Chris_Lawton · November 8, 2017, 5:55pm

I had a similar problem. I checked the DuckDNS config in Hass.io and it had the accept_terms to false.

Changed that to true and restarted Home assistant, and my certificate was successfully regenerated.

Maybe that helps.

 "lets_encrypt": {
    "accept_terms": true,
    "certfile": "fullchain.pem",
    "keyfile": "privkey.pem"
  },

tomoqv · November 8, 2017, 7:37pm

Thanks @Chris_Lawton, I had already changed “accept_terms” to true in DuckDNS. Do you know if I need the Let’s Encrypt addon at all? It seems to be integrated in the DuckDNS addon somehow. I guess I will see tomorrow if this works or not, but the Let’s Encrypt addon cannot be started on my install anyway.

Chris_Lawton · November 8, 2017, 8:41pm

I do have the Let’s Encrypt addon installed. It’s set to auto boot and it has my email and duckDNS domain in its settings. It says ‘stopped’ but I presume it kicked in at boot up.

I also previously had tried uninstalling and reinstalling Let’s Encrypt. I read that somewhere. So maybe in the unprofessional random series of events I tried, something helped.

I am pretty new to this as you maybe can tell.

tomoqv · November 9, 2017, 4:40pm

Ok, now I am presented with the fact that I can’t log back into HA with the probable cause that I haven’t been able to renew my Let’s Encrypt certificate.

I need help now!

silvrr · November 9, 2017, 4:45pm

Have you tried accessing from inside your network and using the local IP address of your HA instance. Use HTTP not HTTPS in the address and click through the notification that the connection isn’t secure.

tomoqv · November 9, 2017, 4:48pm

Yes, and http:// just gives med “Connection failed”. I can still access my RPi hass.io through ssh though, so I guess I need a Docker command line way of renewing the cert.
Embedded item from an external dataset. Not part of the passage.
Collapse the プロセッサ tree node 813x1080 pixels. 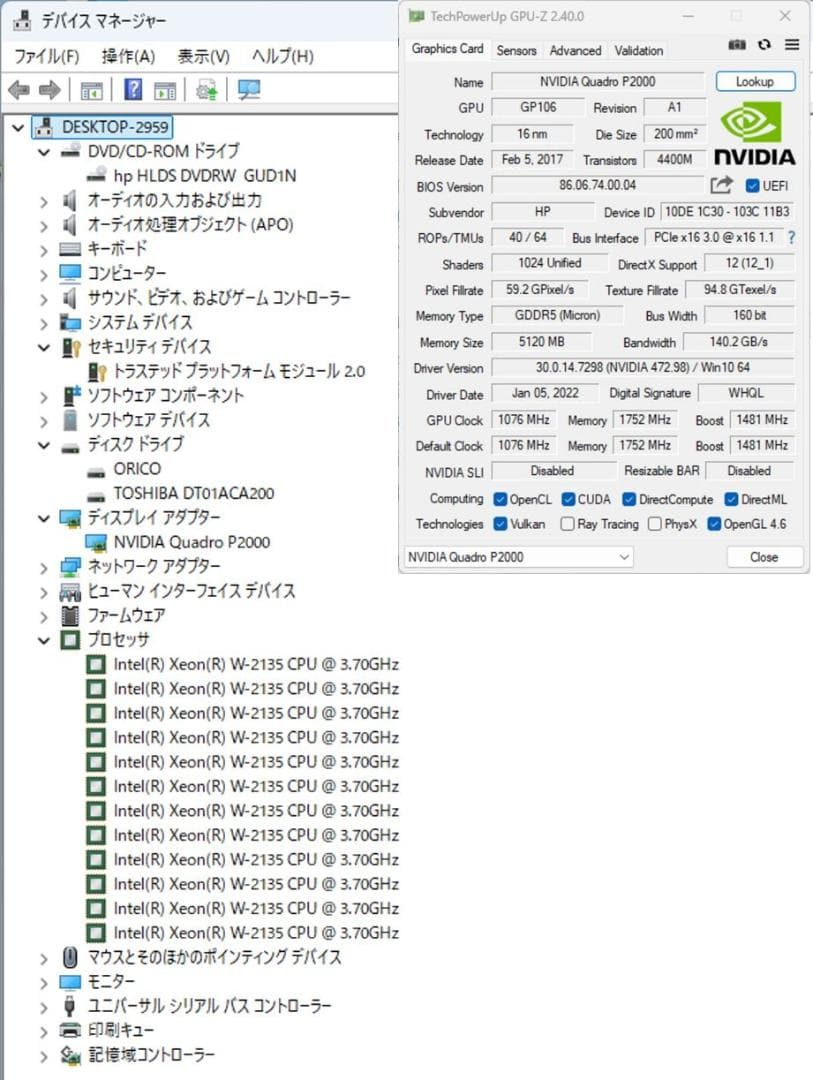44,640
LaurensBot · November 9, 2017, 4:56pm

With an invalid cert you should still be able to access your site. Alternatively use the direct ip with HTTPS.

Once you are back on the system remove your LE and DuckDNS addons (make a copy of the config first) and follow this guide: https://home-assistant.io/blog/2017/09/27/effortless-encryption-with-lets-encrypt-and-duckdns/

tomoqv · November 9, 2017, 5:03pm

Ok, back in. Will try that now. Have made a backup of configuration.yaml.
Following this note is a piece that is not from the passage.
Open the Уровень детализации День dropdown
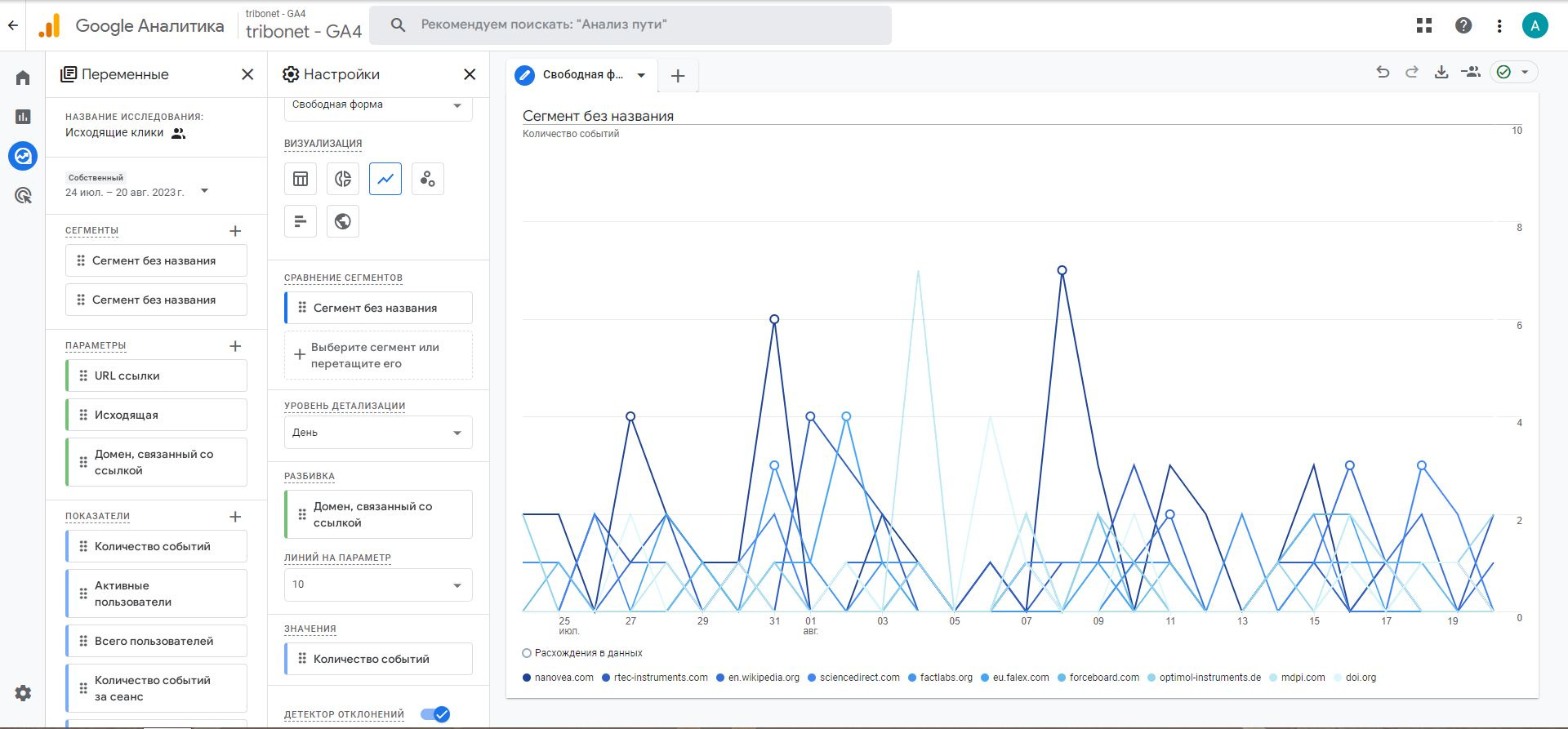The width and height of the screenshot is (1568, 729). (x=378, y=433)
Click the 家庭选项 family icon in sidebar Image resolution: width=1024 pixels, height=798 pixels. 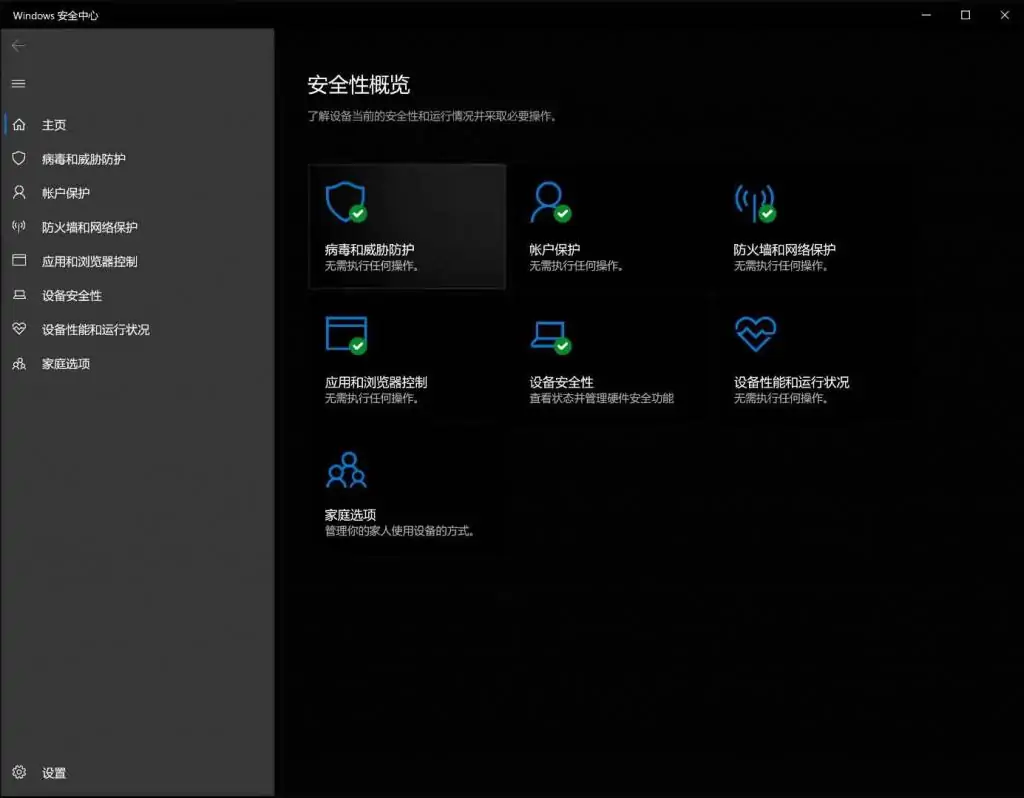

tomoqv · November 9, 2017, 5:18pm

Ok, I uninstalled both of the addons and reinstalled only DuckDNS and rebooted my RPi. When it came back up again, I could login again. However, the LE addon was still there. I thought I only needed the DuckDNS addon?

gohassgo · November 9, 2017, 6:27pm

That’s right… My DuckDNS add-on settings look like this:

{
  "lets_encrypt": {
    "accept_terms": true,
    "certfile": "/ssl/fullchain.pem",
    "keyfile": "/ssl/privkey.pem"
  },
  "token": "put-your-duckdns-token-here",
  "domains": [
    "putyoursubdomainnamehere.duckdns.org"
  ],
  "seconds": 3600
}

tomoqv · November 9, 2017, 6:58pm

Thanks, my config file looks the same, except that I don’t have the path “/ssl/” before the .pem files and I have seconds: 300 instead of 3600

I guess I should just go ahead an uninstall the LE addon once again then, and see if I can get rid of it.

tomoqv · November 14, 2017, 8:34am

I think I got it working correctly now. However, I think it needs to be stated more clearly that the new DuckDNS addon deprecates the need for the Let’s Encrypt addon.